Tuesday, January 21, 2014

Three Problems with the President's NSA reforms

In the lawyer’s world, regulations are an ally. Guiding a reliable path towards a specific remedy, regulations offer order in place of chaos.

In the intelligence officer’s world, regulations are an adversary. Providing rigidity in face of dynamic and hidden truths, regulations present obstacles to answers.

In a democracy then, the key is to balance these two understandings. Regulations must be flexible enough to allow for the extraction of knowledge from complexity, and rigid enough to ensure a credible foundation of just, democratic order.

Last Friday, to the detriment of America, President Obama tipped the balance too far. He’s done so in three specific ways.

1)    Limiting the Intelligence Community’s ability to penetrate terrorist networks

‘‘Effective immediately, we will only pursue phone calls that are two steps removed from a number associated with a terrorist organization instead of three.’’

An invitation to the cut-outs.

Consider the following scenario. An Al Qaeda officer in Yemen makes a call to another individual in that country. That other individual then calls someone in Saudi Arabia. That individual then calls someone in Belgium. From today, the NSA can no longer chase down the phone data belonging to the subject in Belgium. Some claim that this isn’t a problem – that a ‘three hop’ rule allows for a vastly excessive drag net of irrelevant information. And on paper, they’re right. But in reality it’s just not that simple. For a start, such arguments ignore the fact that intelligence officers use a spread of information to drive their investigations – not simply communication linkage chains. In this context, by limiting the information flows to which intelligence officers have access, the move to a ‘two hop’ rule risks empowering terrorist cut-outs. Facilitators who, already Snowden-apprised of US intelligence monitoring, are astute to the need to protect the networks they serve. Providing another complication is Al Qaeda’s functional diversification into a growing number of affiliate and inspired terrorist networks. Take the Syrian civil war. As foreign jihadists return from that conflict to their respective home nations, some will do so in peace and others with an eye to terrorism. Facing the later elements, the need for reflexive intelligence capabilities will be significant. There is little question that Obama has complicated that pursuit.

2)    Introducing a case by case judicial review system for Metadata access

‘‘I have directed the Attorney General to work with the Foreign Intelligence Surveillance Court so that during this transition period, the database can be queried only after a judicial finding, or in a true emergency.’’

As an extension to the problems posed in (1), the President has also decided that the FISA court must now authorize each specific access into the metadata archives.

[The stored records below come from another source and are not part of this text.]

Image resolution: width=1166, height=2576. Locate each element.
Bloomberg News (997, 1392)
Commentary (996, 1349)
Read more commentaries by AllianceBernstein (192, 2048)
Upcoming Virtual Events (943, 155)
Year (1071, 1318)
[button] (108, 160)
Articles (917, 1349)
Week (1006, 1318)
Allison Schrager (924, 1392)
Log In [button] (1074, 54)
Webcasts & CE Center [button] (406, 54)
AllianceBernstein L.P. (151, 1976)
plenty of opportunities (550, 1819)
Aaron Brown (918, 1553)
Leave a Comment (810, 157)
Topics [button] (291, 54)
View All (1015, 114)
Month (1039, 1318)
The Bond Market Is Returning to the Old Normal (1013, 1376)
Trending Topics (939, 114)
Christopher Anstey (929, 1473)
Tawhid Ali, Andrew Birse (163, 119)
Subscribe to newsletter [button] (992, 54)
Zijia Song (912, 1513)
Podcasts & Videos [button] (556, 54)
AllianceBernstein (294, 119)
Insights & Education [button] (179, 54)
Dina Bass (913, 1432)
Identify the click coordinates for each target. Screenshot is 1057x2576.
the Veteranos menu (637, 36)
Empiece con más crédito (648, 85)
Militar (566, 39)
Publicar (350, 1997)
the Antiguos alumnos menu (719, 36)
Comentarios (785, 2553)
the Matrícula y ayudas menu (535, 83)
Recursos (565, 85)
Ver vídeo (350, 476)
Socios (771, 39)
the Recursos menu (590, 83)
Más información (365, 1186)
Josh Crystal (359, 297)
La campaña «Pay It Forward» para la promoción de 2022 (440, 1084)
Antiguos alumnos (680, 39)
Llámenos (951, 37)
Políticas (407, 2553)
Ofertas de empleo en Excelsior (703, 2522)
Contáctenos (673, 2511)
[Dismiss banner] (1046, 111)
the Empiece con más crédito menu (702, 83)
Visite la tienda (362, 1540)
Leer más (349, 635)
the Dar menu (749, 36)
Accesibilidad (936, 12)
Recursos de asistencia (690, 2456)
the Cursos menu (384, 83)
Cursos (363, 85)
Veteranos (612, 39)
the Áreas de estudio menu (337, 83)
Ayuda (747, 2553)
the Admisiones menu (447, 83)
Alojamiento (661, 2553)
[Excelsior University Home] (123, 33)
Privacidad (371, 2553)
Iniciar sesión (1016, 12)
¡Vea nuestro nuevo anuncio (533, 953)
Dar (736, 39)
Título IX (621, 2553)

Two problems here. First, when it comes to counter-terrorism, the term ‘‘true emergency’’ is truly vague. Perhaps that’s the point – affording Obama the future option of a retroactive definition (and thus political insulation). Second and more importantly however, requiring judicial findings will essentially mean that analysts are prevented from doing that which the President himself has said they must: ‘‘being able to quickly review telephone connections to assess whether a network exists…’’ At the heart of the matter, it’s about threat v time. While there are only eleven judges on the FISA Court, there are many terrorists making numerous phone calls every day. Without rubber stamping, meaningfully managing this workload will be near impossible.

3)   Restricting US spying on foreign leaders

‘‘Unless there is a compelling national security purpose – we will not monitor the communications of heads of state and government of our close friends and allies.’’

Again, it’s all in the definitions. At a basic level, absent some clarification as to what a ‘‘compelling national security purpose’’ actually means, American allies will assume that they’re being monitored anyway. And while Obama’s ‘clarification’ probably assures that the NSA isn’t going to be listening in on the French President’s ‘later night’ conversations, what about other calls? Considering Hollande’s recent visit to Saudi Arabia for example, one could make a pretty strong case that the US has a compelling national security excuse for monitoring him. But more than this strategic angle, the real weakness of Obama’s declaration is that it forces the US to tread an impossible line. On the one hand, not spying on foreign allies. On the other hand, spying whilst implying that no spying is occurring and thus opening the door to future diplomatic embarrassments. Ultimately, it’s clear that there are compelling reasons for the US to spy on certain European states - the French certainly have no qualms about spying on the US. Still, by his confused approach on this issue, President Obama has muddied the waters even further. His ruling won’t rebuild trust, but if a future Snowden leaks new espionage details, it will allow foreign states to accuse the US of having lied. In short, it’s not very clever.

So yes, the US Intelligence Community is immensely powerful. And yes, its power requires democratic oversight – calibrated but meaningful. Nevertheless, these reforms will not serve the national interest. In the end, just as the State Department is the necessary response to a world full of opportunity, the NSA is a necessary response to a world full of threats. An associated truth is also clear. NSA officers do not go to work in order to harass their fellow citizens. Rather, they work to harness the ill-intentions of others. Neglecting that truth in his ill thought out regulations, the President has tipped us towards unnecessary danger.